Action item: Write out the entries below in full, exactly as given.

Data provided:
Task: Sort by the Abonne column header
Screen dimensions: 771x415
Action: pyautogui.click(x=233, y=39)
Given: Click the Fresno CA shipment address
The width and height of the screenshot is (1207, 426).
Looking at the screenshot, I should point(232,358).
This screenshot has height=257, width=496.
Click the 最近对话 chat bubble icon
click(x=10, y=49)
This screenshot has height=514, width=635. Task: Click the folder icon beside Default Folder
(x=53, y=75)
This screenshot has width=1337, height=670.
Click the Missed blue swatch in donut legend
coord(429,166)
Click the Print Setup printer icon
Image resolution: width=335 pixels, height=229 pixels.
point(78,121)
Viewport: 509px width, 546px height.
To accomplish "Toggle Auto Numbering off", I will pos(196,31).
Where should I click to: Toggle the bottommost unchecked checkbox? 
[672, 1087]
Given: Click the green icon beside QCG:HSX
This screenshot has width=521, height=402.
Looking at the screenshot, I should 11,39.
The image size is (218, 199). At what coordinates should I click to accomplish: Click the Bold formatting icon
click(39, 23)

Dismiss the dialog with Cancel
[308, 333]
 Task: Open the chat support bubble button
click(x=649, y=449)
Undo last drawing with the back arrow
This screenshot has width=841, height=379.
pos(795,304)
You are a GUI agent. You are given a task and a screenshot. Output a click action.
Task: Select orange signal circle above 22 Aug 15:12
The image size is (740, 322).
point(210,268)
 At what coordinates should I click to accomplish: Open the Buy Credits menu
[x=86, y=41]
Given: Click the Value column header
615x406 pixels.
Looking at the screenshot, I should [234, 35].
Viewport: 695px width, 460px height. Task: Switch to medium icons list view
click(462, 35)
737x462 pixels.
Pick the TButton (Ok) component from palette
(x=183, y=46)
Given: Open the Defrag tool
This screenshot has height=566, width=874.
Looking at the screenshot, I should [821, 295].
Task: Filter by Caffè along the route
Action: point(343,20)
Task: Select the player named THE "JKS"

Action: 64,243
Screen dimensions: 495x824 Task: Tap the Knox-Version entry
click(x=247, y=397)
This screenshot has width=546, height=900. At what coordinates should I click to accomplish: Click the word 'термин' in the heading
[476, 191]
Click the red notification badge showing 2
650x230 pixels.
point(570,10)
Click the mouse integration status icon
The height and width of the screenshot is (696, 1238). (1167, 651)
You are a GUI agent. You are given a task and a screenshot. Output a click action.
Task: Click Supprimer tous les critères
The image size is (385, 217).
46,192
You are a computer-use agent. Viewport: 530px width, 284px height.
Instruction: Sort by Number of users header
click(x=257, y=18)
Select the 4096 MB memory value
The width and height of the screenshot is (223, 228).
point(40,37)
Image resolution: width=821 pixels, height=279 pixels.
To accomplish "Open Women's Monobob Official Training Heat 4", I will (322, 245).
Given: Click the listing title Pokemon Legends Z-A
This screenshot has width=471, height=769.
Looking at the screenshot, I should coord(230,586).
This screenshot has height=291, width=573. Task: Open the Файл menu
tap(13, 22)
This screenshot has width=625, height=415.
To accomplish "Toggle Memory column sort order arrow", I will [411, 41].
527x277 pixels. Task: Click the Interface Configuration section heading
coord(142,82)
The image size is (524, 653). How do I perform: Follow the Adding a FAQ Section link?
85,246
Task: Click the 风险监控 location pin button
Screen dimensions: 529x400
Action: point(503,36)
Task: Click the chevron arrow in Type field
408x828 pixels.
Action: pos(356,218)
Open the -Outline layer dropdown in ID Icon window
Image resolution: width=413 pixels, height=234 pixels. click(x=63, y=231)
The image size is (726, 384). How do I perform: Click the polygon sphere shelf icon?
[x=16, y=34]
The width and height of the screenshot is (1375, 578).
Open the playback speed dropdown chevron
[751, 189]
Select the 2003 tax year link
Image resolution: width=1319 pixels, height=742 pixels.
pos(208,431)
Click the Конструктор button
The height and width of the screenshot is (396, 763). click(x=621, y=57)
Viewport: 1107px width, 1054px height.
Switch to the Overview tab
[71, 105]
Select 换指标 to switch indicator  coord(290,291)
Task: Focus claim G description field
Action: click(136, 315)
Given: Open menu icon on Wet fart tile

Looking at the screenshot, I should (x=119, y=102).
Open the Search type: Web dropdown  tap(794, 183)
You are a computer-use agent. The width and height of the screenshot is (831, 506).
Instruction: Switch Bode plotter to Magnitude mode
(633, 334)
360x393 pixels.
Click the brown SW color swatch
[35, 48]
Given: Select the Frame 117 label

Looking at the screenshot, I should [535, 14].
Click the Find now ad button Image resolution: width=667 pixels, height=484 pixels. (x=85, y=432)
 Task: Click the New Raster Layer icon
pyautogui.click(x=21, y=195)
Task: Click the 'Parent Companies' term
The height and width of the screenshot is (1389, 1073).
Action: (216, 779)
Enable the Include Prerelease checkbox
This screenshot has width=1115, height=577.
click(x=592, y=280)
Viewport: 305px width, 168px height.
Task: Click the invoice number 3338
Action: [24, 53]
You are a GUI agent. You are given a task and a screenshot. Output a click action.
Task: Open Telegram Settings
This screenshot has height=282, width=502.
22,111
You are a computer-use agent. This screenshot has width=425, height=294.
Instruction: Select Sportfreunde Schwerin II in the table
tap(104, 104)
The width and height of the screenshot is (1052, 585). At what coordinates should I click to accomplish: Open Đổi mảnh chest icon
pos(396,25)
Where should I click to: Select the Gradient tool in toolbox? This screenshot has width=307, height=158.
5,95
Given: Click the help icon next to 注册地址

Written reply:
Task: Sort by the Abonne column header
Screen dimensions: 771x415
Action: pyautogui.click(x=233, y=39)
Given: Click the Fresno CA shipment address
The width and height of the screenshot is (1207, 426).
Looking at the screenshot, I should point(232,358).
This screenshot has height=257, width=496.
Click the 最近对话 chat bubble icon
click(x=10, y=49)
This screenshot has height=514, width=635. Task: Click the folder icon beside Default Folder
(x=53, y=75)
This screenshot has width=1337, height=670.
Click the Missed blue swatch in donut legend
coord(429,166)
Click the Print Setup printer icon
Image resolution: width=335 pixels, height=229 pixels.
point(78,121)
Viewport: 509px width, 546px height.
To accomplish "Toggle Auto Numbering off", I will pos(196,31).
Where should I click to: Toggle the bottommost unchecked checkbox? 
[672, 1087]
Given: Click the green icon beside QCG:HSX
This screenshot has width=521, height=402.
Looking at the screenshot, I should 11,39.
The image size is (218, 199). At what coordinates should I click to accomplish: Click the Bold formatting icon
click(39, 23)

Dismiss the dialog with Cancel
[308, 333]
 Task: Open the chat support bubble button
click(x=649, y=449)
Undo last drawing with the back arrow
This screenshot has width=841, height=379.
pos(795,304)
You are a GUI agent. You are given a task and a screenshot. Output a click action.
Task: Select orange signal circle above 22 Aug 15:12
The image size is (740, 322).
point(210,268)
 At what coordinates should I click to accomplish: Open the Buy Credits menu
[x=86, y=41]
Given: Click the Value column header
615x406 pixels.
Looking at the screenshot, I should [234, 35].
Viewport: 695px width, 460px height. Task: Switch to medium icons list view
click(462, 35)
737x462 pixels.
Pick the TButton (Ok) component from palette
(x=183, y=46)
Given: Open the Defrag tool
This screenshot has height=566, width=874.
Looking at the screenshot, I should [821, 295].
Task: Filter by Caffè along the route
Action: point(343,20)
Task: Select the player named THE "JKS"

Action: 64,243
Screen dimensions: 495x824 Task: Tap the Knox-Version entry
click(x=247, y=397)
This screenshot has width=546, height=900. At what coordinates should I click to accomplish: Click the word 'термин' in the heading
[476, 191]
Click the red notification badge showing 2
650x230 pixels.
point(570,10)
Click the mouse integration status icon
The height and width of the screenshot is (696, 1238). (1167, 651)
You are a GUI agent. You are given a task and a screenshot. Output a click action.
Task: Click Supprimer tous les critères
The image size is (385, 217).
46,192
You are a computer-use agent. Viewport: 530px width, 284px height.
Instruction: Sort by Number of users header
click(x=257, y=18)
Select the 4096 MB memory value
The width and height of the screenshot is (223, 228).
point(40,37)
Image resolution: width=821 pixels, height=279 pixels.
To accomplish "Open Women's Monobob Official Training Heat 4", I will (322, 245).
Given: Click the listing title Pokemon Legends Z-A
This screenshot has width=471, height=769.
Looking at the screenshot, I should coord(230,586).
This screenshot has height=291, width=573. Task: Open the Файл menu
tap(13, 22)
This screenshot has width=625, height=415.
To accomplish "Toggle Memory column sort order arrow", I will [411, 41].
527x277 pixels. Task: Click the Interface Configuration section heading
coord(142,82)
The image size is (524, 653). How do I perform: Follow the Adding a FAQ Section link?
85,246
Task: Click the 风险监控 location pin button
Screen dimensions: 529x400
Action: point(503,36)
Task: Click the chevron arrow in Type field
408x828 pixels.
Action: pos(356,218)
Open the -Outline layer dropdown in ID Icon window
Image resolution: width=413 pixels, height=234 pixels. click(x=63, y=231)
The image size is (726, 384). How do I perform: Click the polygon sphere shelf icon?
[x=16, y=34]
The width and height of the screenshot is (1375, 578).
Open the playback speed dropdown chevron
[751, 189]
Select the 2003 tax year link
Image resolution: width=1319 pixels, height=742 pixels.
pos(208,431)
Click the Конструктор button
The height and width of the screenshot is (396, 763). click(x=621, y=57)
Viewport: 1107px width, 1054px height.
Switch to the Overview tab
[71, 105]
Select 换指标 to switch indicator  coord(290,291)
Task: Focus claim G description field
Action: click(136, 315)
Given: Open menu icon on Wet fart tile

Looking at the screenshot, I should (x=119, y=102).
Open the Search type: Web dropdown  tap(794, 183)
You are a computer-use agent. The width and height of the screenshot is (831, 506).
Instruction: Switch Bode plotter to Magnitude mode
(633, 334)
360x393 pixels.
Click the brown SW color swatch
[35, 48]
Given: Select the Frame 117 label

Looking at the screenshot, I should [535, 14].
Click the Find now ad button Image resolution: width=667 pixels, height=484 pixels. (x=85, y=432)
 Task: Click the New Raster Layer icon
pyautogui.click(x=21, y=195)
Task: Click the 'Parent Companies' term
The height and width of the screenshot is (1389, 1073).
Action: (216, 779)
Enable the Include Prerelease checkbox
This screenshot has width=1115, height=577.
click(x=592, y=280)
Viewport: 305px width, 168px height.
Task: Click the invoice number 3338
Action: [24, 53]
You are a GUI agent. You are given a task and a screenshot. Output a click action.
Task: Open Telegram Settings
This screenshot has height=282, width=502.
22,111
You are a computer-use agent. This screenshot has width=425, height=294.
Instruction: Select Sportfreunde Schwerin II in the table
tap(104, 104)
The width and height of the screenshot is (1052, 585). At what coordinates should I click to accomplish: Open Đổi mảnh chest icon
pos(396,25)
Where should I click to: Select the Gradient tool in toolbox? This screenshot has width=307, height=158.
5,95
Given: Click the help icon next to 注册地址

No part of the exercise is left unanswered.